Data excerpts
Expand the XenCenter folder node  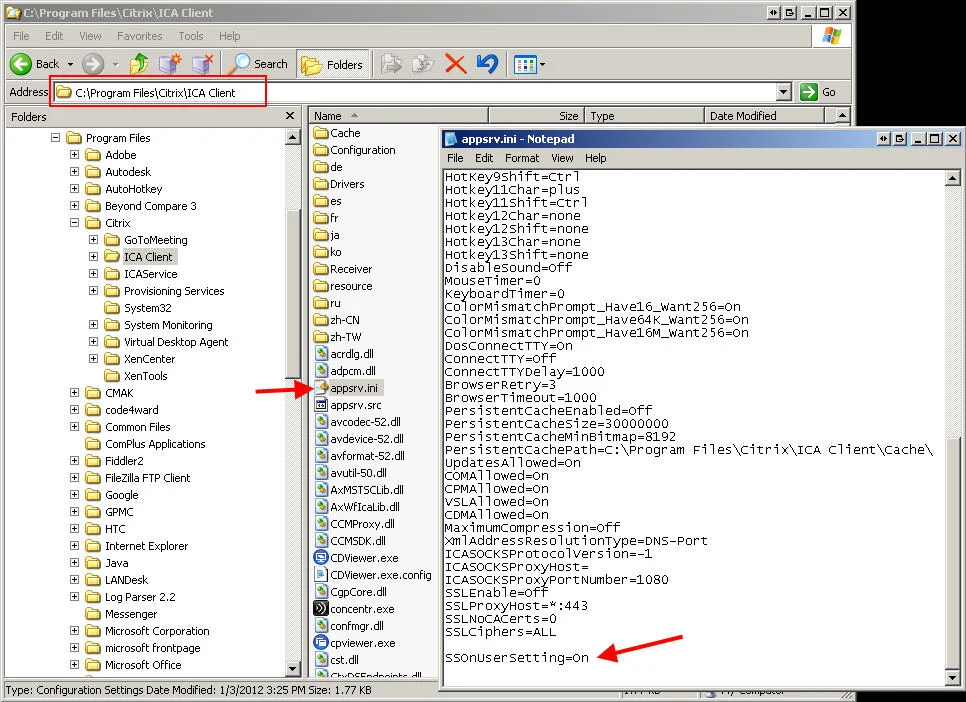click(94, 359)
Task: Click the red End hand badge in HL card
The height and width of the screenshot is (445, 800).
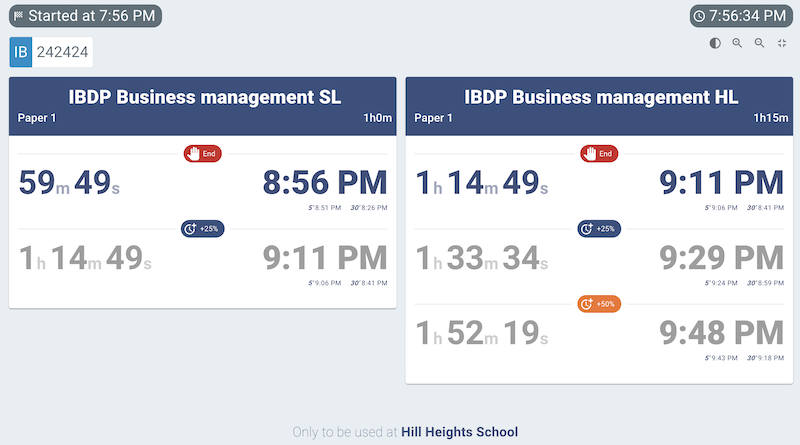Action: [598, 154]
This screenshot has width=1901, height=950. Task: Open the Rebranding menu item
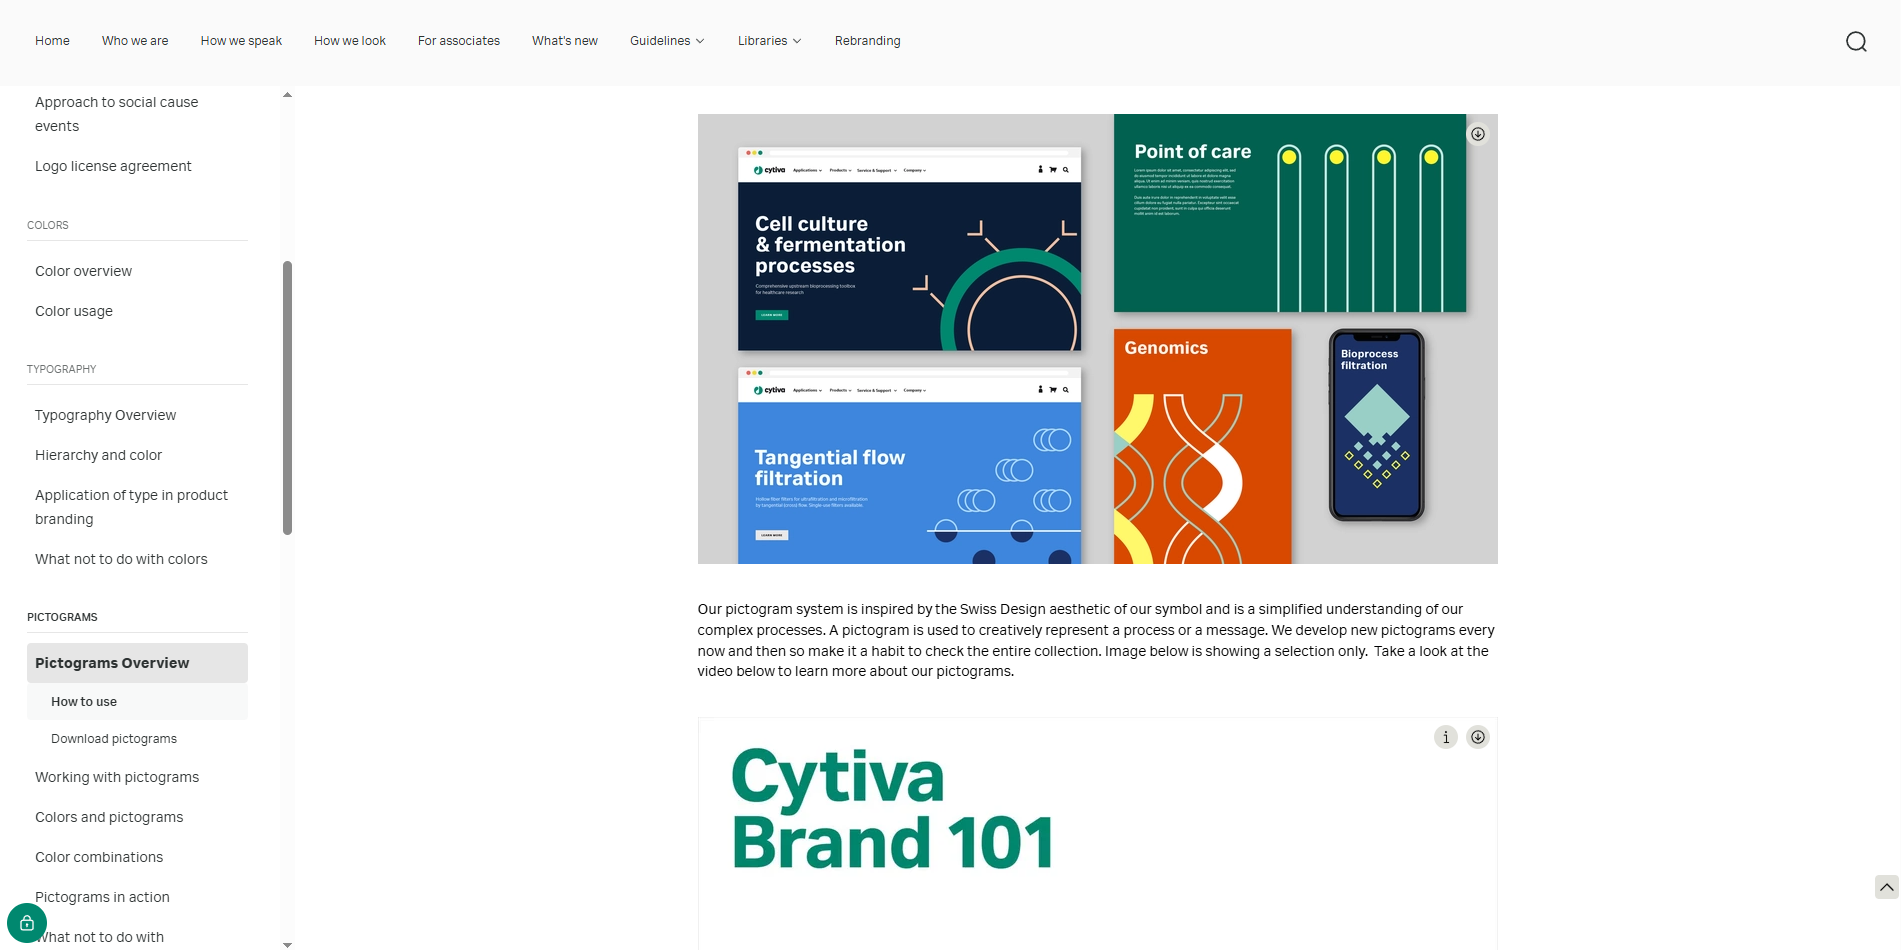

PROBLEM TO SOLVE -> Starting at the line that contains "Task: Click the red End hand badge in HL card" and ending with the last line of the data, transcribe every line exactly; skip the pictures.

FINAL ANSWER ->
Task: Click the red End hand badge in HL card
The height and width of the screenshot is (445, 800).
Action: [598, 154]
This screenshot has width=1901, height=950. Task: Open the Rebranding menu item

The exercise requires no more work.